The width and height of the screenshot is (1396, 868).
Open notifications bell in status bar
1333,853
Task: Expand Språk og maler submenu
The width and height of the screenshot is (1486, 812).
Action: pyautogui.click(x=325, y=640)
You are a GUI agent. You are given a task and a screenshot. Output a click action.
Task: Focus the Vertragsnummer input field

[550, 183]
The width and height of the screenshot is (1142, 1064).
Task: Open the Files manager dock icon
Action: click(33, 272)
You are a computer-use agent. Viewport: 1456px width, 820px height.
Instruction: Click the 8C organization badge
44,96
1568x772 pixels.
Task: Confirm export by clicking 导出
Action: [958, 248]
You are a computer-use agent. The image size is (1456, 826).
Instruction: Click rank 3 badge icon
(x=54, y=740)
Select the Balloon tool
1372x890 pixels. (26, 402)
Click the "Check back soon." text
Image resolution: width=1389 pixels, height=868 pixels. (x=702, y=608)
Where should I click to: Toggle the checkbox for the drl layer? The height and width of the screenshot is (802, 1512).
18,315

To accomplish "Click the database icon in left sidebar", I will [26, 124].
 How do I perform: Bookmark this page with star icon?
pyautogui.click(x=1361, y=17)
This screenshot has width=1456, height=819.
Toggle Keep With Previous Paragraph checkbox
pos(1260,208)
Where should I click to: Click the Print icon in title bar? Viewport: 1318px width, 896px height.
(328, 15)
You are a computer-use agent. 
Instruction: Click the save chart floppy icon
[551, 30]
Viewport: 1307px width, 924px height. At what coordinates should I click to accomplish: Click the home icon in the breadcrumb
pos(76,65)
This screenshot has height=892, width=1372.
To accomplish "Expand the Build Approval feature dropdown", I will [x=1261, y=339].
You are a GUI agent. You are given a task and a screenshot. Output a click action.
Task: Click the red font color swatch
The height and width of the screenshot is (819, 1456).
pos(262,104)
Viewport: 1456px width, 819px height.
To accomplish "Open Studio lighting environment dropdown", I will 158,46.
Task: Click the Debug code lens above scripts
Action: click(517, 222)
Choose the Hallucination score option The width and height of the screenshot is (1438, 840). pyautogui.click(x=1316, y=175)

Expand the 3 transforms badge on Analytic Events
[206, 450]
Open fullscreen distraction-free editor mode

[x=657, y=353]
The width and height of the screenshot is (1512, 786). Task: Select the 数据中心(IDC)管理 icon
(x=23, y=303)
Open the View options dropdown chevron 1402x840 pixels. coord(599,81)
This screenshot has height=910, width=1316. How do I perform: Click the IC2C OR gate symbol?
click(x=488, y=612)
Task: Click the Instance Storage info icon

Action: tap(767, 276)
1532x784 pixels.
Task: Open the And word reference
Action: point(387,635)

- _Task instructions_
Whatever lies between the line containing "Viewport: 1307px width, 924px" and the final line above, both included, must be returned exactly.

- _Finished exercise_
Viewport: 1307px width, 924px height. At what coordinates should I click to accomplish: Click the home icon in the breadcrumb
pos(76,65)
This screenshot has height=892, width=1372.
To accomplish "Expand the Build Approval feature dropdown", I will [x=1261, y=339].
You are a GUI agent. You are given a task and a screenshot. Output a click action.
Task: Click the red font color swatch
The height and width of the screenshot is (819, 1456).
pos(262,104)
Viewport: 1456px width, 819px height.
To accomplish "Open Studio lighting environment dropdown", I will 158,46.
Task: Click the Debug code lens above scripts
Action: click(517, 222)
Choose the Hallucination score option The width and height of the screenshot is (1438, 840). pyautogui.click(x=1316, y=175)

Expand the 3 transforms badge on Analytic Events
[206, 450]
Open fullscreen distraction-free editor mode

[x=657, y=353]
The width and height of the screenshot is (1512, 786). Task: Select the 数据中心(IDC)管理 icon
(x=23, y=303)
Open the View options dropdown chevron 1402x840 pixels. coord(599,81)
This screenshot has height=910, width=1316. How do I perform: Click the IC2C OR gate symbol?
click(x=488, y=612)
Task: Click the Instance Storage info icon

Action: tap(767, 276)
1532x784 pixels.
Task: Open the And word reference
Action: point(387,635)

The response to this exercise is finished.